Holst’s friends valued him as an approachable, sociable person with a great sense of humour and an astonishingly loud laugh. But he did not enjoy appearing in public, and hated acclaim, so suspicious was he of success: “If nobody likes your work,” he is alleged to have said, “you have to go on just for the sake of the work. And you’re in no danger of letting the public make you repeat yourself.” Holst stuck to this maxim even after his orchestral suite The Planets had turned out to be an international success.

The Planets was such a success that it brought him royalties and recognition, while the novel sonorities that he used to evoke outer space were to inspire countless later film composers. Despite this, he did not write a sequel to The Planets, turning instead to other fields of interest, even going so far as to strike out in diametrically opposite directions with many of his other projects.

A hit followed by a lot of misunderstanding

Holst went on to write The Hymn of Jesus; Egdon Heath, an orchestral suite inspired by Thomas Hardy’s The Return of the Native; a Double Concerto for two violins and orchestra; and a Choral Symphony, an austere but discursive setting of poems by John Keats that left even Holst’s closest friend, Vaughan Williams, unimpressed. Public and press alike reacted to Holst’s later operas with an almost total lack of understanding: these operas include At the Boar’s Head, a setting of the Falstaff scenes from Shakespeare’s Henry IV; The Wandering Scholar, a chamber opera set in the Middle Ages; and The Perfect Fool, a parody of Wagner and Verdi.

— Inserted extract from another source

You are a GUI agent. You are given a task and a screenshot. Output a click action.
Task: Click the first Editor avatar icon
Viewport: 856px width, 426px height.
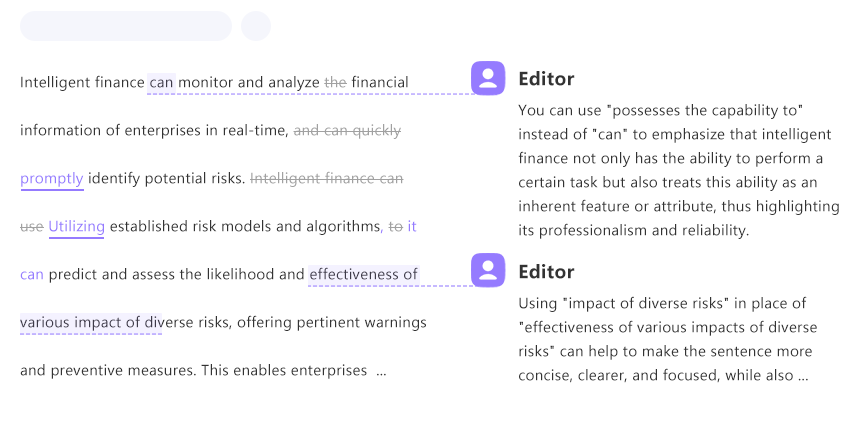coord(488,78)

In 1932 Holst received an invitation from Harvard University to be visiting lecturer in composition, an invitation that he was pleased to accept not least because the Boston Symphony Orchestra offered to mount a series of concerts featuring some of his compositions under his own direction. The appointment was intended to last for six months, but after only three Holst was taken ill with a duodenal ulcer, and was forced to return home. On his return to England, Holst spent eighteen months in and out of hospital before he finally agreed to a risky operation in May 1934. Although the operation was a success, he died of heart failure only two days later.

Holst’s great-grandfather, grandfather and father had all been professional musicians, while his only daughter Imogen was the first woman to take over the baton as a member of the fifth generation. She was active as a pianist and as a conductor, as well as being a composer in her own right. She also worked closely with amateur musicians, and in 1938 published a biography of her father. For decades, she was also the artistic director of Benjamin Britten’s Aldeburgh Festival, and was highly regarded as a teacher. But she remained single by choice, and never had children; with her death in 1984, the Holst dynasty came to an end.